Trovai le scale che mi avrebbero condotta al piano giusto. Non esitai un minuto per salire velocemente ogni gradino che mi avrebbe portata in un posto dove mi sarei sentita più al sicuro, appartata e nella mia privacy o almeno così speravo. Arrivai davanti alla mia camera e spalancai la bocca inorridita da ciò che mi si piantò davanti agli occhi. La porta era aperta, perciò non ci fu bisogno di spingerla di un millimetro. All'interno della camera, se così poteva essere definita, c'era un fastidioso odore di carta vecchia, proveniente da una libreria dall'aspetto antico e monotono.
La carta da parati era logorata da graffi e a tratti scollata dal muro. Feci un passo in avanti, muovendo lentamente i piedi che intanto dolevano nelle scarpe.
Notai subito una ragnatela che si diramava dal comodino al soffitto. Non potei d'altronde fare altro che chiudere semplicemente la porta e iniziare a guardarmi intorno.
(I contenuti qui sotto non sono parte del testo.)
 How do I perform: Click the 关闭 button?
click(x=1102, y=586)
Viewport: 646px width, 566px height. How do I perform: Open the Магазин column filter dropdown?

Decisi di fare ciò che fanno sempre i superstiti di un naufragio o di un disastro aereo, quando arrivano in un isola sconosciuta: presi dalle tasche e dalla valigia tutto ciò che possedevo e cercai di dare un valore ad ogni oggetto, spiegando a me stessa a cosa mi sarebbe potuto servire.
Sapevo, però, che mi avrebbero sicuramente sequestrato la prima cosa che lì era vietata e l'unica che in quel momento contasse per davvero: la speranza.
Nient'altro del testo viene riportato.